▶ **GIVEN RECORDS**
--

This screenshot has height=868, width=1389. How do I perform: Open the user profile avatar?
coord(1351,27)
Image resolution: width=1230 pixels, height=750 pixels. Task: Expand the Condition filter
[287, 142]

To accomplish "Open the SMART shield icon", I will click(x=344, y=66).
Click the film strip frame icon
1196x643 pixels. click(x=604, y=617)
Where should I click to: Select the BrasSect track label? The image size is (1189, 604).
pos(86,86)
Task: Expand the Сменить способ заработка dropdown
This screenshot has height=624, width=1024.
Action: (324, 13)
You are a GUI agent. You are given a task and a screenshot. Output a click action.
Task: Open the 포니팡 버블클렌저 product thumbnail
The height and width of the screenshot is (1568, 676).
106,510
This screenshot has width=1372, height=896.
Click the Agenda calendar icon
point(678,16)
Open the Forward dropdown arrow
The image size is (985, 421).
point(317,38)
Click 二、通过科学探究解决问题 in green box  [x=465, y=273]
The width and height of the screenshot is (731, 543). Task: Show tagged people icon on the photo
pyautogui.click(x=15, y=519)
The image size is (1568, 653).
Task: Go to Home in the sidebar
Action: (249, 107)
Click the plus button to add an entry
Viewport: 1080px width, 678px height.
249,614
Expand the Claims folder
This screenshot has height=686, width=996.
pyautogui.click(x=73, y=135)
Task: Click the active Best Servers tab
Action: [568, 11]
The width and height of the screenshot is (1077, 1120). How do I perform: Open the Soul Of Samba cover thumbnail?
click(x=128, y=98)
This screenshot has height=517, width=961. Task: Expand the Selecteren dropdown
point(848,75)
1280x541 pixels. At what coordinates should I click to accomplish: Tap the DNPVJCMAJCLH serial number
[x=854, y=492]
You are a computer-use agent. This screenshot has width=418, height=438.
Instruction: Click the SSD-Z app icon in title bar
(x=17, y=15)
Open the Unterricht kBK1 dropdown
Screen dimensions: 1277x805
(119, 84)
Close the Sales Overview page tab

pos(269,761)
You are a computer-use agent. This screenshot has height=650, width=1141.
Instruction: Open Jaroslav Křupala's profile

--

▶ **REQUIREMENT**
Please write the data above out again, exactly the same.

▶ **WRITTEN SOLUTION**
This screenshot has height=868, width=1389. How do I perform: Open the user profile avatar?
coord(1351,27)
Image resolution: width=1230 pixels, height=750 pixels. Task: Expand the Condition filter
[287, 142]

To accomplish "Open the SMART shield icon", I will click(x=344, y=66).
Click the film strip frame icon
1196x643 pixels. click(x=604, y=617)
Where should I click to: Select the BrasSect track label? The image size is (1189, 604).
pos(86,86)
Task: Expand the Сменить способ заработка dropdown
This screenshot has height=624, width=1024.
Action: (324, 13)
You are a GUI agent. You are given a task and a screenshot. Output a click action.
Task: Open the 포니팡 버블클렌저 product thumbnail
The height and width of the screenshot is (1568, 676).
106,510
This screenshot has width=1372, height=896.
Click the Agenda calendar icon
point(678,16)
Open the Forward dropdown arrow
The image size is (985, 421).
point(317,38)
Click 二、通过科学探究解决问题 in green box  [x=465, y=273]
The width and height of the screenshot is (731, 543). Task: Show tagged people icon on the photo
pyautogui.click(x=15, y=519)
The image size is (1568, 653).
Task: Go to Home in the sidebar
Action: (249, 107)
Click the plus button to add an entry
Viewport: 1080px width, 678px height.
249,614
Expand the Claims folder
This screenshot has height=686, width=996.
pyautogui.click(x=73, y=135)
Task: Click the active Best Servers tab
Action: [568, 11]
The width and height of the screenshot is (1077, 1120). How do I perform: Open the Soul Of Samba cover thumbnail?
click(x=128, y=98)
This screenshot has height=517, width=961. Task: Expand the Selecteren dropdown
point(848,75)
1280x541 pixels. At what coordinates should I click to accomplish: Tap the DNPVJCMAJCLH serial number
[x=854, y=492]
You are a computer-use agent. This screenshot has width=418, height=438.
Instruction: Click the SSD-Z app icon in title bar
(x=17, y=15)
Open the Unterricht kBK1 dropdown
Screen dimensions: 1277x805
(119, 84)
Close the Sales Overview page tab

pos(269,761)
You are a computer-use agent. This screenshot has height=650, width=1141.
Instruction: Open Jaroslav Křupala's profile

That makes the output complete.